An evergreen cartoon is something you can run at anytime. Current events won’t change it. Those cartoons are easy, which makes them hard for me. They’re often about weather, litter, or something harmless that people don’t really get upset over. Editors love them.
March 11-17 is Sunshine Week in 2018. Journalists use this time to point out the importance of a free press and champion laws for open information. Last year, I drew a cartoon for the American Society of Newspaper Editors and it was pretty evergreeny. They were allowed to use the cartoon for free in whatever way they saw fit, which included providing it to schools. It is an important issue, especially when we have a president accusing the press of being enemies of the American people while also praising authoritarians who have oppressed the media in their nations.

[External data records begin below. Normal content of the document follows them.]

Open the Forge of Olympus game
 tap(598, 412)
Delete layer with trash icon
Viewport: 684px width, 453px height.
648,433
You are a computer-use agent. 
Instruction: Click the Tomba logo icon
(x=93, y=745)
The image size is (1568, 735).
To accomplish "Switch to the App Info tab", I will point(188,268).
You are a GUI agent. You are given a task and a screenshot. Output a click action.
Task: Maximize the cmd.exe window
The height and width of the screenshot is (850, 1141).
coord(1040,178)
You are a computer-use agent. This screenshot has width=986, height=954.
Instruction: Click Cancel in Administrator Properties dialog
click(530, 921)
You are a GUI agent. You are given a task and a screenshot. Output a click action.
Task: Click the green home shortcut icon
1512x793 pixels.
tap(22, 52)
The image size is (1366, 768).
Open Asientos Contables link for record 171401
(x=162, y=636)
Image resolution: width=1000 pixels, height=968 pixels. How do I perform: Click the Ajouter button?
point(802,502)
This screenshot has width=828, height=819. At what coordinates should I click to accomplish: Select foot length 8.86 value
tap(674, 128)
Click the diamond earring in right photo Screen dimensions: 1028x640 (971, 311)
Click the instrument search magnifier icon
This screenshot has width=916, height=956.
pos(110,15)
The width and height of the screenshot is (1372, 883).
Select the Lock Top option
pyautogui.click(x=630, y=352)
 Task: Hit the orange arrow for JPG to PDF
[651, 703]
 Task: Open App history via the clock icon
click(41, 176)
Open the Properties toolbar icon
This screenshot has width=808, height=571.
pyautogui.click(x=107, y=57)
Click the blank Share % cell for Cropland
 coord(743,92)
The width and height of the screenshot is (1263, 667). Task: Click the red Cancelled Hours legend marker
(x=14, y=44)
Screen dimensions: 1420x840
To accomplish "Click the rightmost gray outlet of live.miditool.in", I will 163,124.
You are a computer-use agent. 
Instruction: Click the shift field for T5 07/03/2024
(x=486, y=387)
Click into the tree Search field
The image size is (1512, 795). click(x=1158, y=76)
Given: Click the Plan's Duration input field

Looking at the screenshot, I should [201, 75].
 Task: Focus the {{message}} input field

It was a lazy and terrible cartoon and I hated it. It was pretty obvious too and another cartoonist had drawn the exact same thing a year or so before for the same association. I did not know that until he contacted me the day it was published insinuating that I had stolen this really crappy idea from him.
I was jaded from drawing a cartoon I didn’t wanna draw, and then being accused of theft by a person who couldn’t get an original or unique idea with a brain transplant, that I decided I wasn’t going to do it this year. Besides, I had already hit the same subject for The Seattle Times a few weeks ago on a statewide issue for them.
Then, my friend Mike Peterson, who publishes the excellent blog Comic Strip Of The Day, used my cartoon from earlier today. Mike mentioned how I attacked politicians keeping secrets without mentioning Sunshine Week. He was correct in assuming I didn’t think about it.
Then, this idea hit me. Talking to Mike made me think how “Sunshine” is also a stripper name, and then ding ding ding (that’s how we get our ideas, people. We think about strippers). I decided to draw it and give you a bonus cartoon for today (and it’ll let me take Saturday off to eat ice cream and watch a movie). I sent it to that editors’ association, and they can use if they want. I really don’t care if they do or not.
I’m happier with this cartoon than the one from last year because it’s more specific, more unique with my style of goofiness, and nobody can accuse me of stealing it.
By the way, a band of mine played a show in Washington, D.C. several years ago and this stripper named Sunshine showed up, and she wanted to wash my drummer’s hair with her feet (that’s totally unimportant to the story, but how can I leave that detail out?). I asked for her real name, and she said it was Desiree. Damn, that girl’s mom must have really wanted her to be a stripper.
Update: I just remembered that stripper’s name wasn’t Sunshine. It was Heaven. Where did I get Sunshine from? Eh. I got a cartoon out of it.